NVTA – a clone of the NVTA?

There’s a tunnel proposed for Tysons, but there’s already tunnel vision at the Northern Virgina Transportation Authority.

They proposed eight principles for the General Assembly’s special session in 2008 to develop a transportation funding package. Reading those principles, it’s hard to distinguish between the government officials organized as the Northern Virgina Transportation Authority (NVTA) and the developer group organized as the Northern Virginia Transportation Alliance (NVTA).

The NVTA that is a “business/citizen group advocating the funding and construction of long neglected major transportation projects” started with the Apartment and Office Building Association, the Associated Builders and Contractors, the Fairfax County Chamber of Commerce, the Greater Washington Board of Trade, the National Association of Industrial and Office Parks, the Northern Virginia Board of Realtors and the Northern Virginia Building Industry Association.

Their economic interests are advanced by new transportation projects that are funded through taxes, so it’s not surprising to see that NVTA push for more roads and more transit subsdies.  Transportation projects financed by taxpayers that facilitate new development projects are good for… developers.   

The other NVTA, the Northern Virgina Transportation Authority, consists of elected city and county officials who represent the taxpayers.  They’re the managers you expect to be conscious of “who pays” vs. “who benefits.” 

It’s not surprising to see our local officials claim that state/Federal officials should send more money to Northern Virginia.  Gee, shouldn’t taxpayers who live/vote elsewhere send money to finance transportation projects right here in NVTA-land?  

Oh, life would be so-o-o-o-o good if local officials could cut ribbons on road/transit projects right here without having to raise local taxes.  Why can’t we have Metro stations at Potomac Mills and Gainesville, as well as Tysons and Dulles?  If every one of the 300 million Americans scattered across 5 time zones would sent NVTA just $100/person, we’d have $30 billion to build heavy rail deeper into suburbia. 
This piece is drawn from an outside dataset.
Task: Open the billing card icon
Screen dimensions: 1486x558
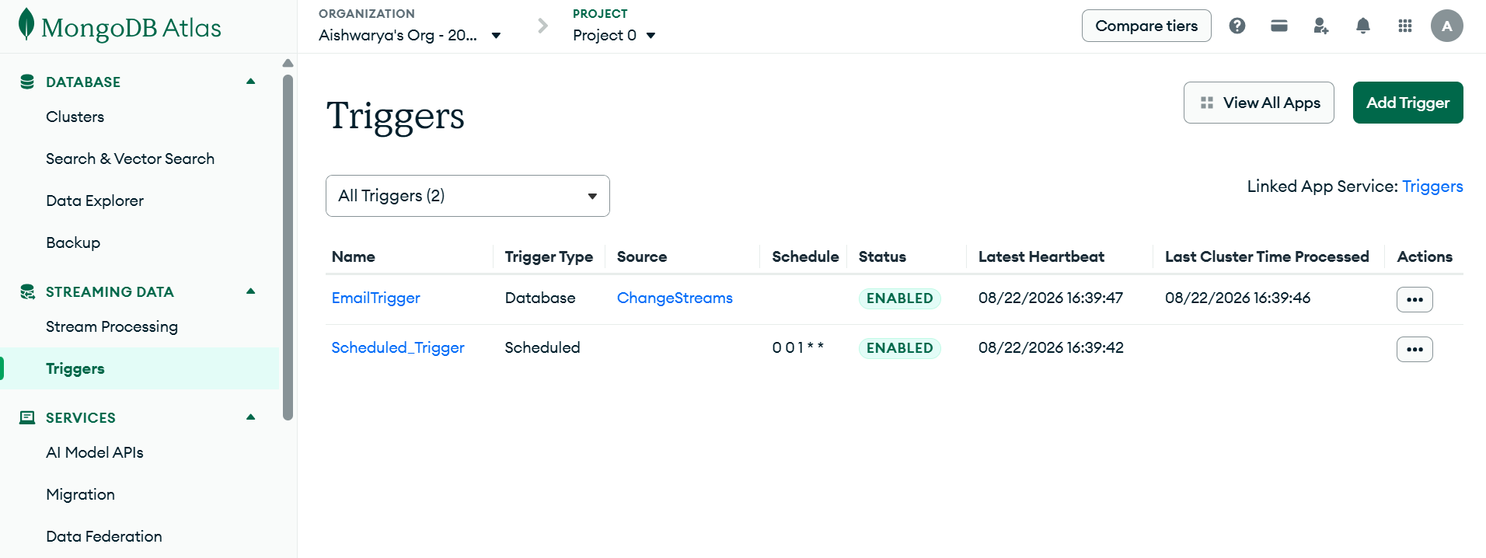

Yeah; hold your breath.  Telling Richmond/Washington to send more money is so-o-o-o easy.  Still, it is unnerving to see our local officials fall so deep into that trap, and to create eight principles of NVTA that are exclusively oriented to increasing funding.

There is no acknowledgment that local officials have any responsibility for creating congestion, or reducing the need for extra taxes to build more transportation projects so we can develop more subdivisions that require more transportation projects, ad infinitum

C’mon, it ain’t rocket science – local land use changes are intimately tied to increasing need for new transportation infrastructure.  The City Councils and Boards of County Supervisors in Northern Virginia are the officials who approve the rezonings where new houses are built miles away from jobs. 

Hmmm… think those new developments on the periphery of NOVA might affect the number of cars on the highway? 

If we approve a housing development at the corner of Ashton Avenue and Balls Ford Road with 700+ units and virtually no office space for jobs, we’ll increase the number of rush-hour commuters on I-66 and Sudley Road. If we add more housing units than job opportunities at the intersection of Hoadley Road and Route 234, we’ll increase congestion on Prince William Parkway.

Next time you hear a local elected official complain about inadequate state/Federal funding (perhaps even while blathering about “town centers” and “mixed use development”), ask that official if their land use decisions minimize or exacerbate the problem.

Here’s a suggested funding principle to consider: “Local government officials will minimize the need to fund new roads by steering new development to those locations where transit services already offer reasonable opportunities to commute to work.”